Sharpie maybe talk to your roomie and you go to an Obed. class with dog so maybe you can get a handle on the problem, you and all the roomies can chip in and split charges on citronella or electric bark collar or obedience lessons. I'll bet all the roomies have cell phones drop one and it will help pay expense.


----------



## agility collie mom (Jan 26, 2008)

wvasko said:


> Ok, Sharpies lower than whale poop. But you know he came here looking for help, I hope everybody with all the preaching are the type of people that have never made any mistakes. Have never lost their tempers. Have never hit anybody or anything. As far as I'm concerned since I've never been accused of being a people person, he should have worked the roommate over a little bit, or a lot if it would clear the problem up. Now myself, through the years have made more mistakes than I care to air out on a forum. That puts me in a position in life that I can't jump out and judge Sharpie's character. Nor do I want to.
> Sharpie maybe talk to your roomie and you go to an Obed. class with dog so maybe you can get a handle on the problem, you and all the roomies can chip in and split charges on citronella or electric bark collar or obedience lessons. I'll bet all the roomies have cell phones drop one and it will help pay expense.

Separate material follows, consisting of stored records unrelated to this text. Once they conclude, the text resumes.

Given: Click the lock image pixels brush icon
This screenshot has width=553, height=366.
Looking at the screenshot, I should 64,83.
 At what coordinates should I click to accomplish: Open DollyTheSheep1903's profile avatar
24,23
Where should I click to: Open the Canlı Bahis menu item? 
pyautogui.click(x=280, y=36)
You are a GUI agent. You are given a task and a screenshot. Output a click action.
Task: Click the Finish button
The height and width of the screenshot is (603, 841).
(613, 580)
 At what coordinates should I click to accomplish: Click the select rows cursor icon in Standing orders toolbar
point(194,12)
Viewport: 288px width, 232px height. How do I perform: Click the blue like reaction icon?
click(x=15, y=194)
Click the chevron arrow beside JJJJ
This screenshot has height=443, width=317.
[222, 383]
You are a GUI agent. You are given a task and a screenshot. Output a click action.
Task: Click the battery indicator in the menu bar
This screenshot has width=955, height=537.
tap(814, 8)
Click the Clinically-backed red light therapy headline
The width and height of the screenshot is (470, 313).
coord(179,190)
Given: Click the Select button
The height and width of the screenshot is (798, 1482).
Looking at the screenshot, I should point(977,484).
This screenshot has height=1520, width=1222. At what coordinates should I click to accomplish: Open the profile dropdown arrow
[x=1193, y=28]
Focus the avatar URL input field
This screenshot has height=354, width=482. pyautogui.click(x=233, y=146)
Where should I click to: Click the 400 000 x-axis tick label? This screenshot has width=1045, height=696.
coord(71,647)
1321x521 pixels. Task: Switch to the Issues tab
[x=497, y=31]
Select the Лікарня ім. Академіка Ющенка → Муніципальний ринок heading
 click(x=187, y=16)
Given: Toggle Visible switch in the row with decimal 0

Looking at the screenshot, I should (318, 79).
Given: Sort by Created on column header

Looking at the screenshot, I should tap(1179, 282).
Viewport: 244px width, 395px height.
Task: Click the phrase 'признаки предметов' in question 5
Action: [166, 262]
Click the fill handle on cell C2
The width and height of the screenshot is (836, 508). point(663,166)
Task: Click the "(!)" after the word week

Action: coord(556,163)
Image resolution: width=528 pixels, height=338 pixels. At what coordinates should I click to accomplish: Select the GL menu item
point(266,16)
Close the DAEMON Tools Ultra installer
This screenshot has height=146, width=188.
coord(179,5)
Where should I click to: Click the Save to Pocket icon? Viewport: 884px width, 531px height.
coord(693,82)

I fully agree. Remember it takes a village to raise a child. The weimie is the child. You and your roomates are his village.


----------



## Guardian (May 17, 2008)

Sharpie;

I am not going to be judgmental about something you did yesterday. What is in the past is in the past. Don't harp on it, but don't repeat it either. Learn from your mistakes.

My approach to training is different then most others around here. So take my advice as you will...

It sounds like this dog has very little in terms of structure and consistent discipline. Just because he may get a 1 hr walk/run every day does not mean this meets his needs. Remember a walk for a human may be exercise but for a dog this may be very boring. Dogs need to be mentally stimulated. 

I was in the same boat as you last year with my dog. He is an Aussie/German shepherd mix. He barked wildly all night long. The citronella collar was simply entertainment for him, it only made the barking worse. 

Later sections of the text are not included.